## START PROVIDED INFORMATION
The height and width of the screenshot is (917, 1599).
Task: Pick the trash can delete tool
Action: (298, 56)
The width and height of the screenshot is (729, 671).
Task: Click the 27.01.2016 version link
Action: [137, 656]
## END PROVIDED INFORMATION
→ YOUR INSTRUCTIONS
Please update the items above by replacing "Task" with "Goal" and leaving everything else unchanged.

→ ANSWER TO THIS EXERCISE
The height and width of the screenshot is (917, 1599).
Goal: Pick the trash can delete tool
Action: (298, 56)
The width and height of the screenshot is (729, 671).
Goal: Click the 27.01.2016 version link
Action: [137, 656]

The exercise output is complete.